Child labour: Angel wants to make a difference in the Philippines
Growing up in an urban neighbourhood, 17-year-old Angel is no stranger to seeing children working in hazardous jobs.
She is dedicated to empowering her fellow youth and campaigning against child labour.
Tough reality
Angel’s father works as a security guard earning minimum wage. Her mother is a street vendor.
Recently, her mother temporarily stopped working after giving birth to their third child.
Angel and her family rent a shanty in a junkyard-turned-residential compound in Cebu province, Philippines, home to more than 360,000 people.
Angel regularly sees some of her neighbours’ children engaged in laborious work. Some brave the highway to sell bottled water, rags, or newspapers to passing vehicles, others accept lifting jobs in the market and some roam the hills of a recently-closed dump scavenging for scraps to sell.
Seeing this everyday reality fuelled the 17-year-old to study hard. She was elected president, not only of her school’s student government, but of all the high schools in the city.
A talented writer, she also leads the school paper as the editor-in-chief.
Her involvement with extracurricular activities led her to attend a Child Labour Trafficking campaign seminar, organised by World Vision.
As the president of the student government, Angel campaigns against child labour by raising awareness among her fellow students.
World Vision’s Child Protection Compact Project
The Child Labour Trafficking seminar attended by Angel is part of World Vision’s Child Protection Compact Project which is funded by the US-Philippines CPC partnership. Its goal is to increase prevention efforts and protection for child victims of online sexual exploitation and child labour trafficking in the Philippines.

++++++++++++++++++++

§ Directions
Reproduce verbatim the portion of the article about Angel from "Recently, her mother" to "as the editor-in-chief.", inclusive.

§ Given data
++++++++++++++++++++

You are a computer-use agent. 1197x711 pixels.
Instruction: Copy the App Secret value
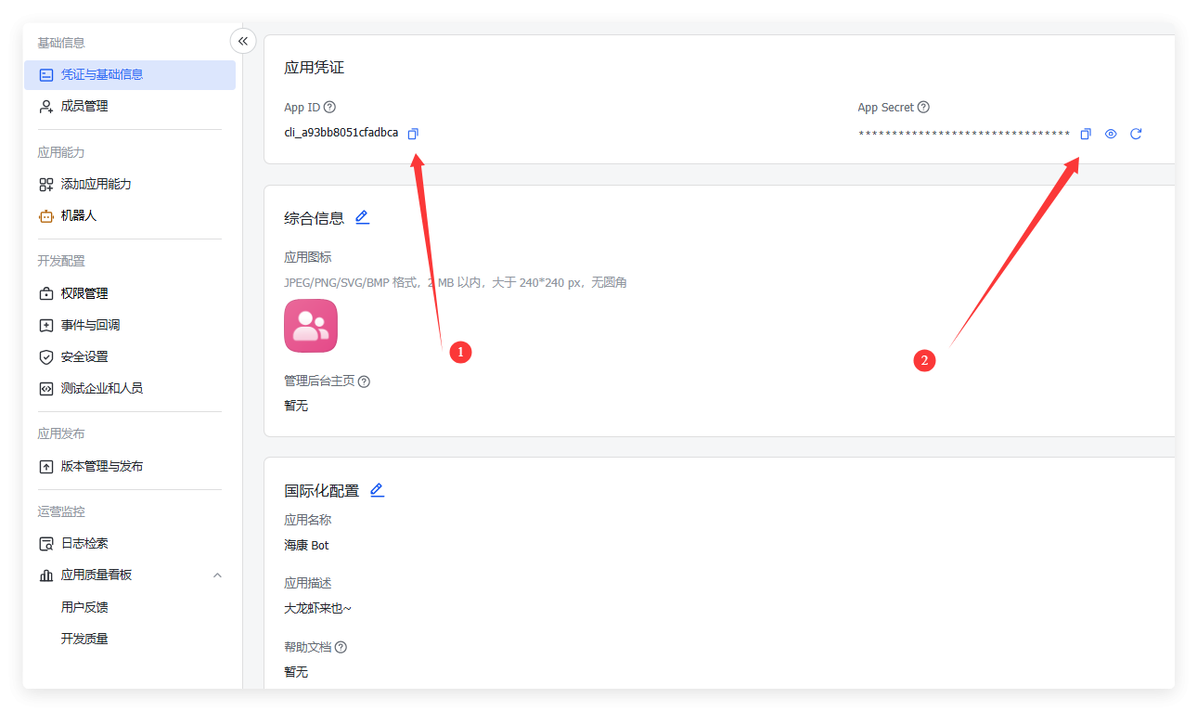[x=1085, y=135]
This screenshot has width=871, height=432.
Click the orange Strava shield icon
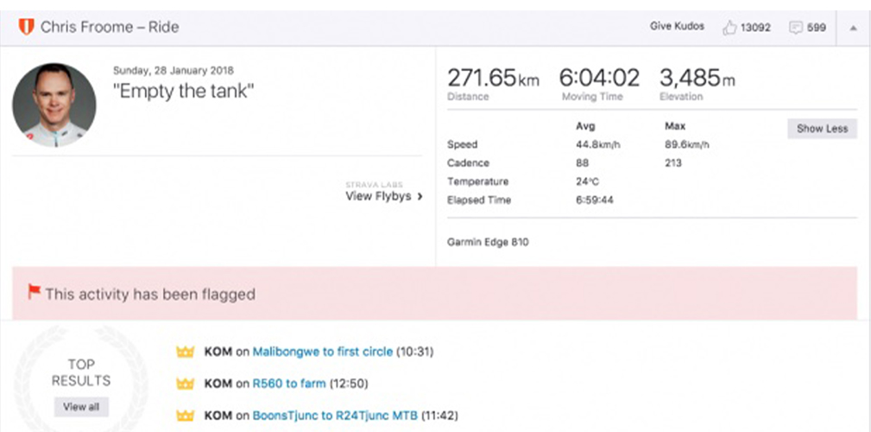click(x=26, y=27)
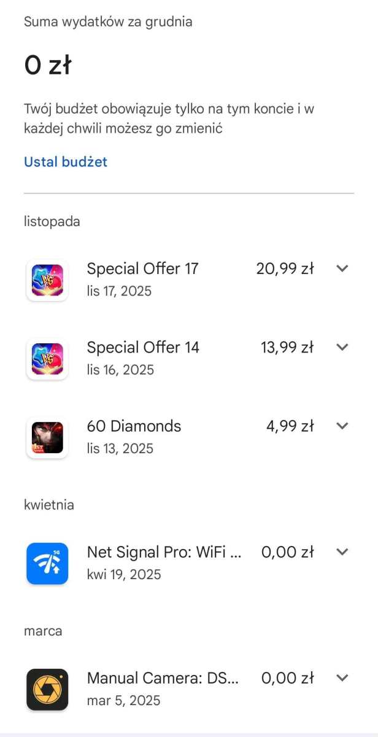Expand the Special Offer 14 transaction chevron
The height and width of the screenshot is (737, 378).
click(x=342, y=346)
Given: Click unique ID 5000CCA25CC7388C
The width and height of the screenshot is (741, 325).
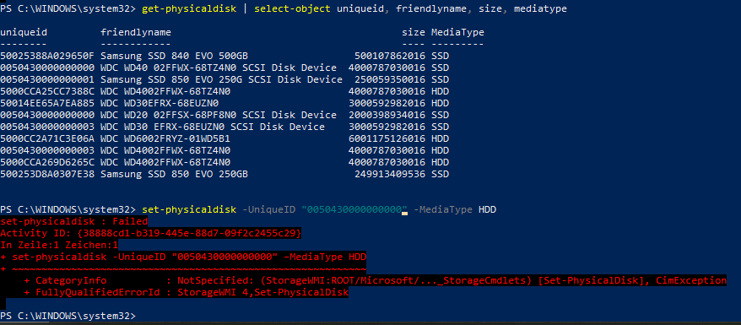Looking at the screenshot, I should point(47,91).
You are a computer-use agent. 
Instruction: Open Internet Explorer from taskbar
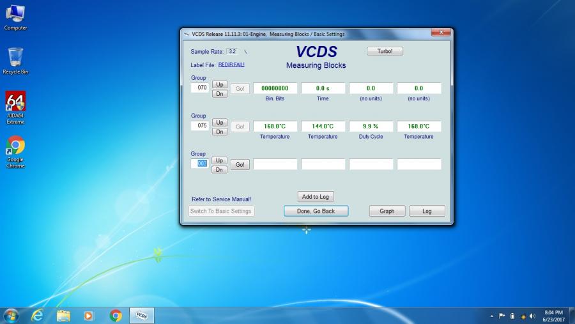pos(37,315)
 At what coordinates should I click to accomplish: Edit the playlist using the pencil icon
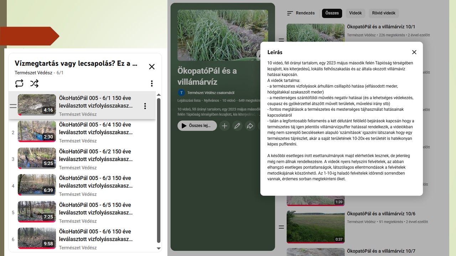pos(237,126)
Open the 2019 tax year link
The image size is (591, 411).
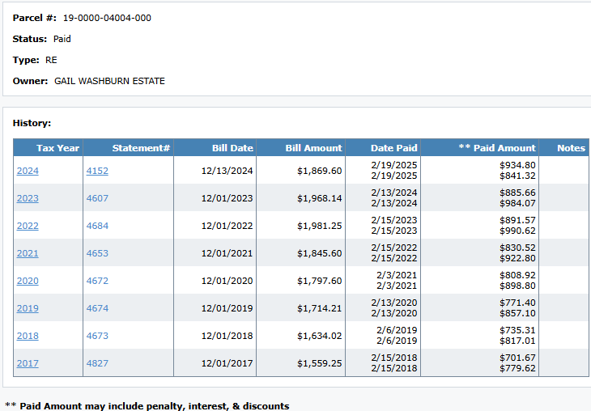(28, 308)
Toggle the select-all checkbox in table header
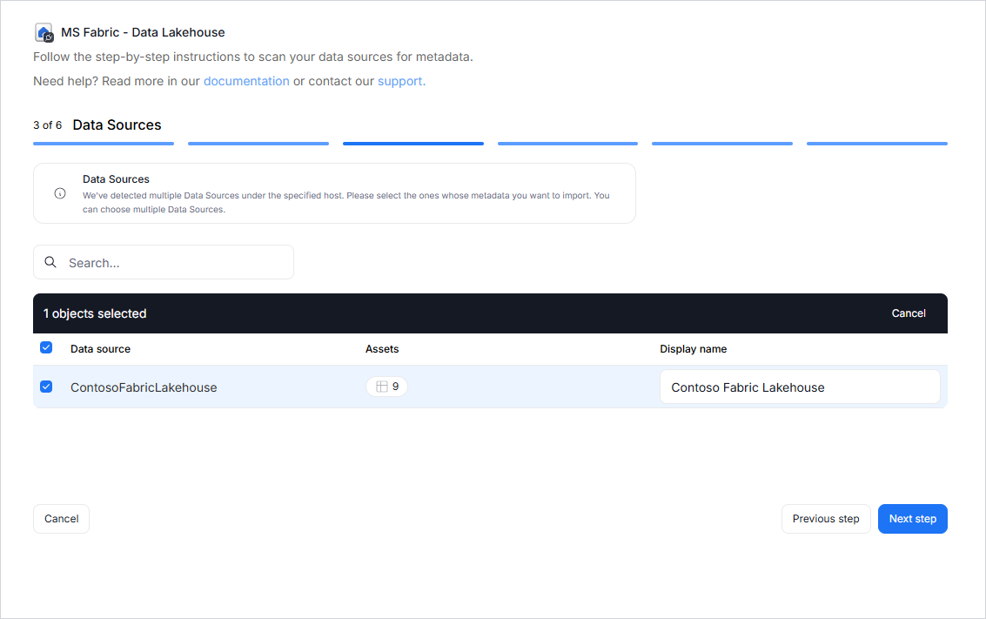This screenshot has height=619, width=986. point(46,348)
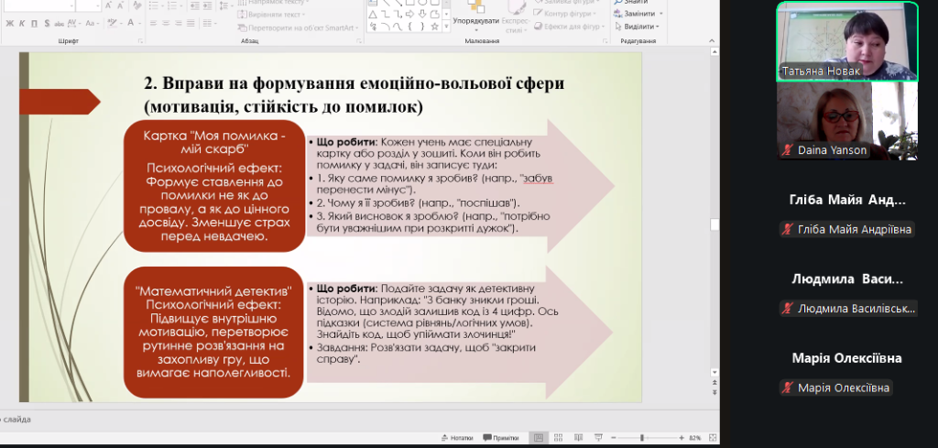Switch to Slide Sorter view

[557, 438]
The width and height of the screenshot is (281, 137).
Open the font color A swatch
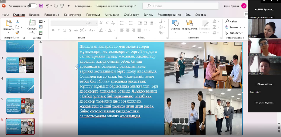point(110,30)
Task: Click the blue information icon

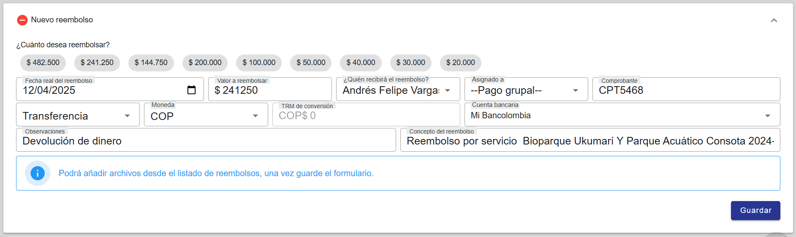Action: click(x=38, y=173)
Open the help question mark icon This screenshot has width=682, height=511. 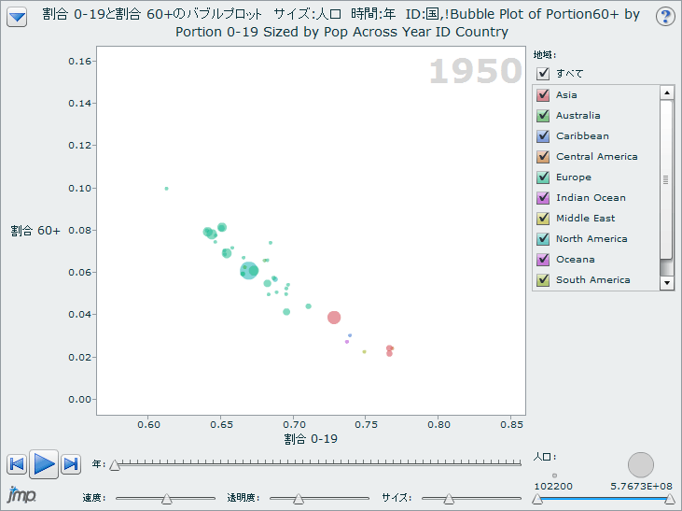[x=665, y=18]
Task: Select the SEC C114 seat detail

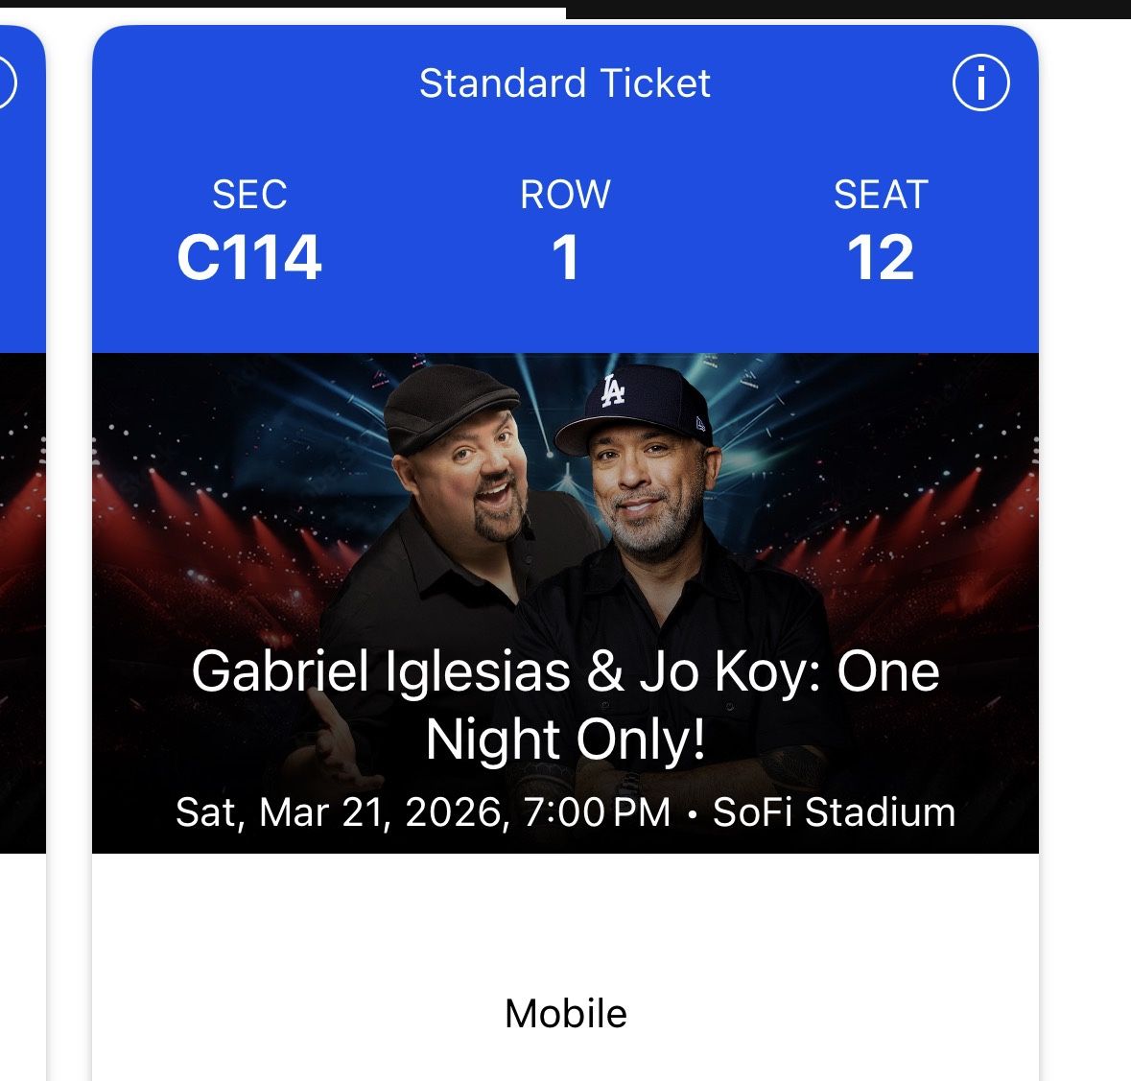Action: coord(251,230)
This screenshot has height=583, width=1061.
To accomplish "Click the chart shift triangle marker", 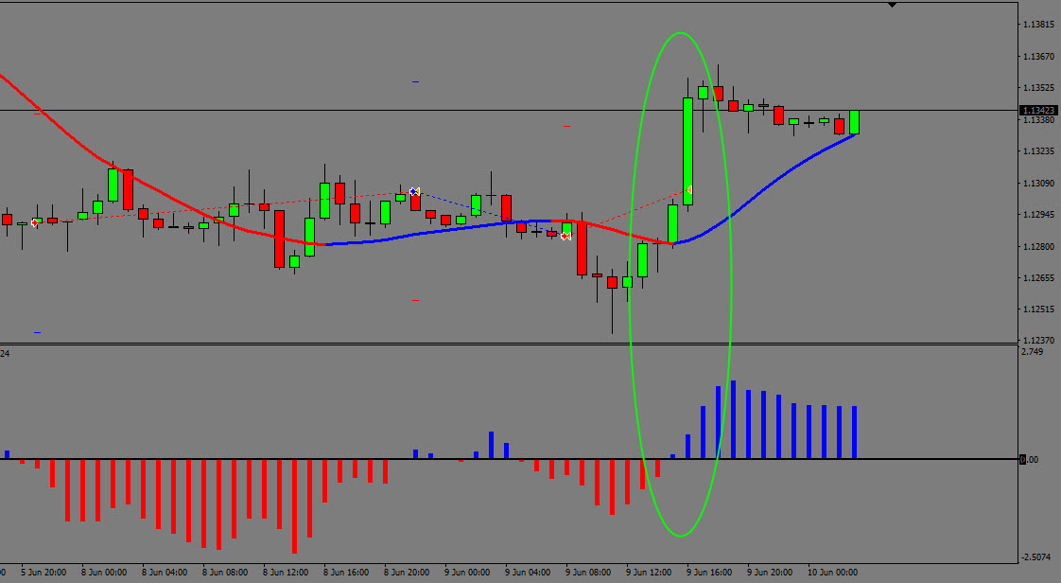I will coord(892,5).
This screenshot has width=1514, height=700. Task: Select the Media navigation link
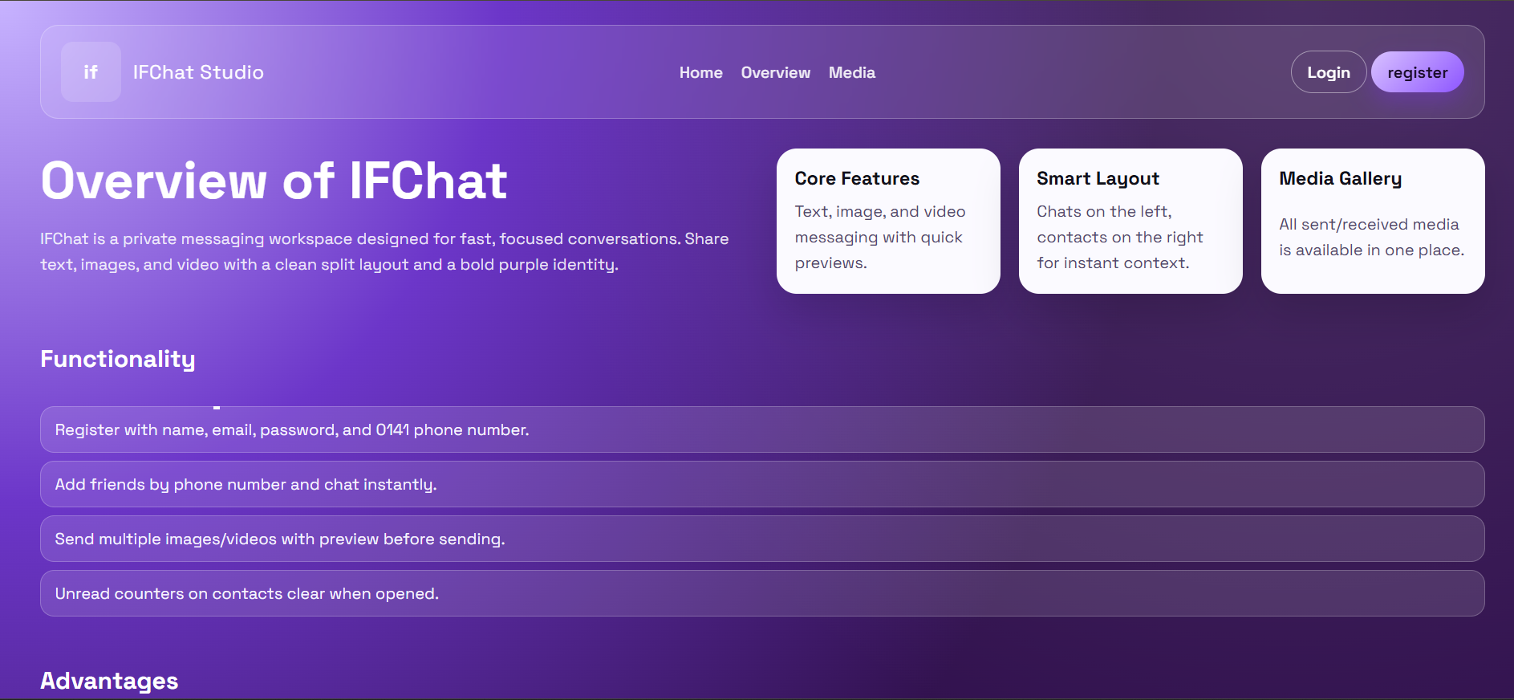pos(851,72)
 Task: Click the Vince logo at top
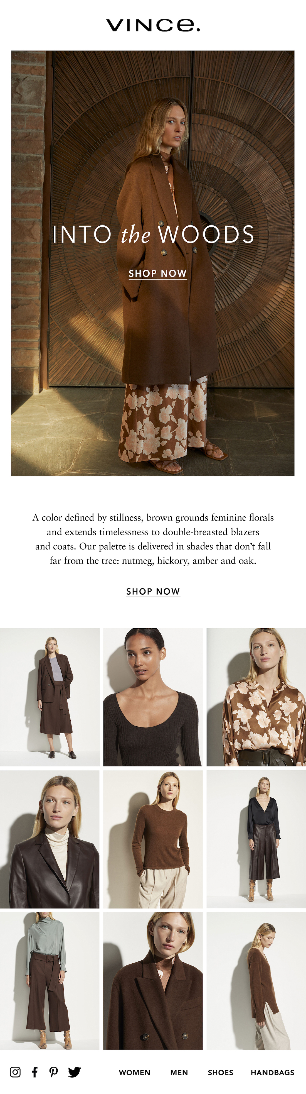[x=153, y=25]
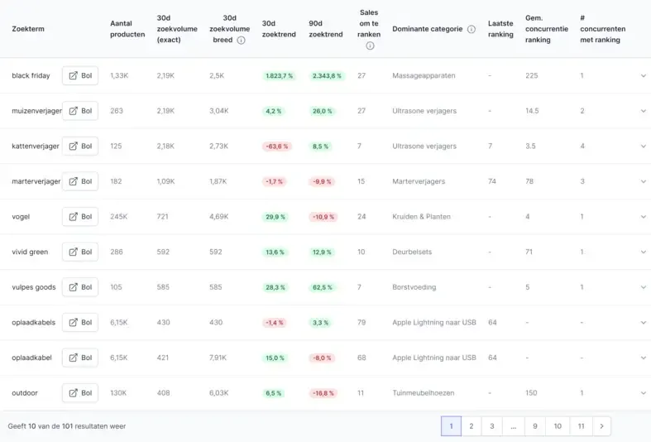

++++++++++++++++++++

§ Answer section
Recently, her mother temporarily stopped working after giving birth to their third child.
Angel and her family rent a shanty in a junkyard-turned-residential compound in Cebu province, Philippines, home to more than 360,000 people.
Angel regularly sees some of her neighbours’ children engaged in laborious work. Some brave the highway to sell bottled water, rags, or newspapers to passing vehicles, others accept lifting jobs in the market and some roam the hills of a recently-closed dump scavenging for scraps to sell.
Seeing this everyday reality fuelled the 17-year-old to study hard. She was elected president, not only of her school’s student government, but of all the high schools in the city.
A talented writer, she also leads the school paper as the editor-in-chief.